Figure 1 Total cholesterol, HDL, LDL and triglyceride concertation among survivors of stroke and/or myocardial infarction. (A) Total cholesterol concentration based on sex; (B) total cholesterol concentration based on race; (C) HDD concentration based on sex; (D) HDD concentration based on race; (E) LDD concentration based on sex; (F) LDD concentration based on race; (G) log-transformed triglyceride concentration based on sex; (H) log-transformed triglyceride concentration based on race. Nationally representative estimates of the survivors of stroke and/or myocardial infarction aged ≥ 20 years in NHANES from 2001 to 2018 (total cholesterol n=3,245, representing a weighted total population of 97,726,894; HDL n=3,244, representing a weighted total population of 97,706,175; LDL n=1,552, representing a weighted total population of 47,384,996; triglyceride n=1,605, representing a weighted total population of 48,694,152). Estimates are presented as survey-weighted mean and 95% confidence intervals.
3.2 Trends in lipid control rate in the US adult population with a history of stroke and/or myocardial infarction
Among survivors of stroke and/or myocardial infarction, the lipid control rate increased from 56.2% (95% CI: 43.9%, 67.7%) in the 2001–2002 survey cycle to 73.2% (95% CI: 64.8%, 80.2%) in the 2017–2018 survey cycle (p for trend < 0.01). When adjusted for covariates mentioned above, we also observed increased trend in lipid control among survivors. The sex and race subgroup had a similarly increased trend in lipid control rate. Lipid control rate was higher among male survivors than females, but no significant difference was observed between non-Hispanic White and other races (Figure 2).
Figure 2 Lipid control rate among survivors of stroke and/or myocardial infarction. (A) Lipid control rate based on sex; (B) Lipid control rate based on race. Nationally representative estimates of the survivors of stroke and/or myocardial infarction aged ≥ 20 years in NHANES from 2001 to 2018 (n=3,245, representing a weighted total population of 97,726,894). Estimates are presented as survey-weighted percentage and 95% confidence intervals.

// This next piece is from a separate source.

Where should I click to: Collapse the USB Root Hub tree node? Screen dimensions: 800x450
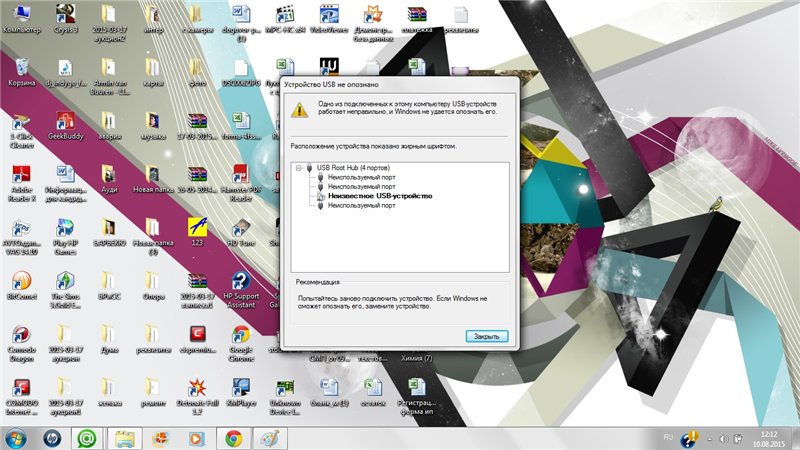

3.3 Comparison of lipid control based on sex and race among survivors of stroke and/or myocardial infarction
Given that there was a difference in the lipid profile by sex, we next conducted a comparison of lipid control by sex and race. In 2001–2004, the poor lipid control (total cholesterol > 200 mg/dL) was significantly higher for female compared to male survivors (OR = 2.7, 95% CI: [1.4, 5.1]). Similar results were observed in 2005–2008 (OR = 1.3, 95% CI: [0.7, 2.4]), 2009–2012 (OR = 1.3, 95% CI: [0.7, 2.5]), and 2013–2016 (OR = 1.4, 95% CI: [0.8, 2.5]). Overall, female survivors of stroke and/or myocardial infarction were more likely have poor lipid control compared to males (Figure 3). We also conducted a comparison of lipid control by race. In 2001–2004, when compared to non-Hispanic White, the poor lipid control was significantly higher for other races (OR = 2.5, 95% CI: [1.5, 4.1]). The OR value showed a gradual decrease over time. In 2005–2008, 2009–2012, and 2013–2016, the ORs were 1.4, 95% CI: (0.9, 2.4), 1.3, 95% CI: (0.8, 2.0), and 1.0, 95% CI: (0.6, 1.5), respectively. The difference in poor lipid control between non-Hispanic White and other races among survivors of stroke and/or myocardial infarction decreased gradually over time (Figure 4).

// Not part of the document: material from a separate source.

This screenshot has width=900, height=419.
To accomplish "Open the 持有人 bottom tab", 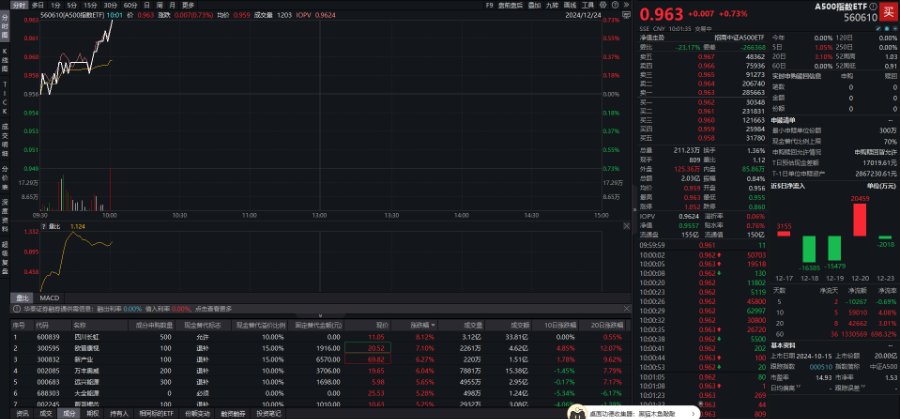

Figure 3 Association of sex with lipid control among survivors of stroke and/or myocardial infarction. Nationally representative estimates of the survivors of stroke and/or myocardial infarction aged ≥ 20 years in NHANES from 2001 to 2016 (n=3,245, representing a weighted total population of 97,726,894). Poor or good lipid control was defined as total cholesterol > 200 mg/dL or not, respectively. The reference group was men. An odds ratio > 1 indicates a higher rate of poor lipid control.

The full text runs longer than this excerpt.